Georgios Aivatoglou, Alexia Fytili, Georgios Arampatzis, Dimitrios Zaikis, Stylianou Nikolaos, and Ioannis Vlahavas. “End-to-end Aspect Extraction and Aspect-Based Sentiment Analysis Framework for Low-Resource Languages.” In: Intelligent Systems Conference (IntelliSys) 2023. Series Title: Lecture Notes in Networks and Systems. Springer Nature Switzerland, 2023.

Author(s): Georgios Aivatoglou, Alexia Fytili, Georgios Arampatzis, Dimitrios Zaikis, Stylianou Nikolaos, and Ioannis Vlahavas

Keywords: natural language processing; media analysis; low resource languages

Tags:

Abstract: Due to the increasing volume of user-generated content on the web, the vast majority of businesses and organizations have focused their interest on sentiment analysis in order to gain insights and information about their customers. Sentiment analysis is a Natural Language Processing task that aims to extract information about the human emotional state. Specifically, sentiment analysis can be achieved on three different levels, namely at the document level, sentence level or the aspect/feature level. Since document and sentence levels can be too generic for an opinion estimation given specific attributes of a product or service, aspect-based sentiment analysis became the norm regarding the exploitation of user generated data. However, most human languages, with the exception of the English language, are considered low-resource languages due to the restricted resources available, leading to challenges in automating information extraction tasks. Accordingly, in this work, we propose a methodology for automatic aspect extraction and sentiment classification on Greek texts that can potentially be generalized to other low-resource languages.

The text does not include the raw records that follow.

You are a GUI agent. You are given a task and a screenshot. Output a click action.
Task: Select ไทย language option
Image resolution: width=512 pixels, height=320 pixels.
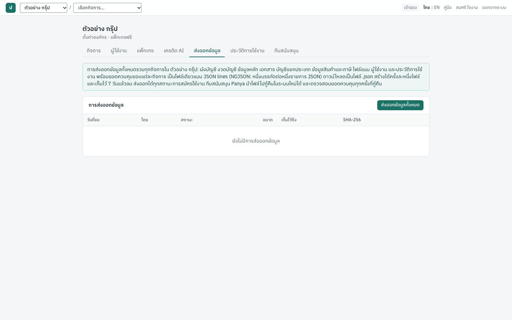[x=426, y=7]
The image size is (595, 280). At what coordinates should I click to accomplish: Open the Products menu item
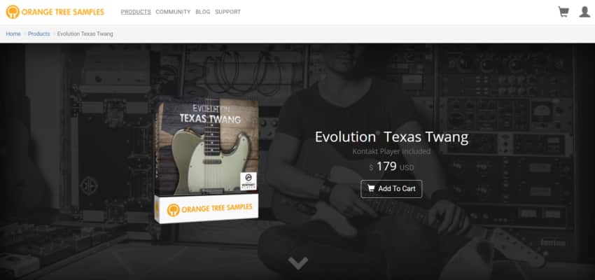pos(136,12)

For the purpose of this study, a new dataset was created consisting of social media posts explicitly written in the Greek language from Twitter, Facebook and YouTube. We further propose Transformer-based Deep Learning architectures that are able to automatically extract the key aspects from texts and then classify them according to the author's intent into three pre-defined classification categories. The results of the proposed methodology achieved relatively high F1-macro scores on all the classes denoting the importance of the proposed methodology on aspect extraction and sentiment classification on low-resource languages.